** GOAL OF THE EXERCISE **
Nothing in the listing below should be skipped, so transcribe it all exactly.

-- INPUT DATA follows --

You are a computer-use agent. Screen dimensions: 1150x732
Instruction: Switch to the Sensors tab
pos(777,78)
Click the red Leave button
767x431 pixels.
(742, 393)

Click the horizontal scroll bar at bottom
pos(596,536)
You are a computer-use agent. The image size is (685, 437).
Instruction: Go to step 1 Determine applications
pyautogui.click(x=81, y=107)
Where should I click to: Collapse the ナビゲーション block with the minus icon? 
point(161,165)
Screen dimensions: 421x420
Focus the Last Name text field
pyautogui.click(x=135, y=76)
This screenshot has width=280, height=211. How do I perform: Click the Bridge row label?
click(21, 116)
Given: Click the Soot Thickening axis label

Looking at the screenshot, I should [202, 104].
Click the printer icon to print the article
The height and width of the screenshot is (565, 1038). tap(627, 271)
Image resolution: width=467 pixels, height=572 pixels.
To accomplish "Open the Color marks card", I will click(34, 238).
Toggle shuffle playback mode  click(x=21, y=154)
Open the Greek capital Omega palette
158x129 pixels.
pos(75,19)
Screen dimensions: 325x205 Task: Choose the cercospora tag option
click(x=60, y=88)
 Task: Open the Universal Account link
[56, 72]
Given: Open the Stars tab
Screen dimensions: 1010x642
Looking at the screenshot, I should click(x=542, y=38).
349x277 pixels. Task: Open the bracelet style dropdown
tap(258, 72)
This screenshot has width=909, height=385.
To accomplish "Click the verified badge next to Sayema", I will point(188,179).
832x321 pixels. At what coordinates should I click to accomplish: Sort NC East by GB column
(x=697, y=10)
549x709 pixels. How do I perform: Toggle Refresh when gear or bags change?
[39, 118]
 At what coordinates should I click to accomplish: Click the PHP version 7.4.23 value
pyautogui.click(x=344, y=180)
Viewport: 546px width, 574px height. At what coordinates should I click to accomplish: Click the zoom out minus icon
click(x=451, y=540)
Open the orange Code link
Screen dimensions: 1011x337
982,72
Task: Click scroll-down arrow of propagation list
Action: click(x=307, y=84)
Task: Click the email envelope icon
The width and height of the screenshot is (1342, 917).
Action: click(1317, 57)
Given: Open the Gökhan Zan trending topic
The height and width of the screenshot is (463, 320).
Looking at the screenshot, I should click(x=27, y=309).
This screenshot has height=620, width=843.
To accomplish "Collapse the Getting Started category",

-- INPUT DATA concluded --

** OUTPUT FOR THIS EXERCISE **
You are a computer-use agent. Screen dimensions: 1150x732
Instruction: Switch to the Sensors tab
pos(777,78)
Click the red Leave button
767x431 pixels.
(742, 393)

Click the horizontal scroll bar at bottom
pos(596,536)
You are a computer-use agent. The image size is (685, 437).
Instruction: Go to step 1 Determine applications
pyautogui.click(x=81, y=107)
Where should I click to: Collapse the ナビゲーション block with the minus icon? 
point(161,165)
Screen dimensions: 421x420
Focus the Last Name text field
pyautogui.click(x=135, y=76)
This screenshot has width=280, height=211. How do I perform: Click the Bridge row label?
click(21, 116)
Given: Click the Soot Thickening axis label

Looking at the screenshot, I should [202, 104].
Click the printer icon to print the article
The height and width of the screenshot is (565, 1038). tap(627, 271)
Image resolution: width=467 pixels, height=572 pixels.
To accomplish "Open the Color marks card", I will click(34, 238).
Toggle shuffle playback mode  click(x=21, y=154)
Open the Greek capital Omega palette
158x129 pixels.
pos(75,19)
Screen dimensions: 325x205 Task: Choose the cercospora tag option
click(x=60, y=88)
 Task: Open the Universal Account link
[56, 72]
Given: Open the Stars tab
Screen dimensions: 1010x642
Looking at the screenshot, I should click(x=542, y=38).
349x277 pixels. Task: Open the bracelet style dropdown
tap(258, 72)
This screenshot has width=909, height=385.
To accomplish "Click the verified badge next to Sayema", I will point(188,179).
832x321 pixels. At what coordinates should I click to accomplish: Sort NC East by GB column
(x=697, y=10)
549x709 pixels. How do I perform: Toggle Refresh when gear or bags change?
[39, 118]
 At what coordinates should I click to accomplish: Click the PHP version 7.4.23 value
pyautogui.click(x=344, y=180)
Viewport: 546px width, 574px height. At what coordinates should I click to accomplish: Click the zoom out minus icon
click(x=451, y=540)
Open the orange Code link
Screen dimensions: 1011x337
982,72
Task: Click scroll-down arrow of propagation list
Action: click(x=307, y=84)
Task: Click the email envelope icon
The width and height of the screenshot is (1342, 917).
Action: click(1317, 57)
Given: Open the Gökhan Zan trending topic
The height and width of the screenshot is (463, 320).
Looking at the screenshot, I should click(x=27, y=309).
This screenshot has height=620, width=843.
To accomplish "Collapse the Getting Started category",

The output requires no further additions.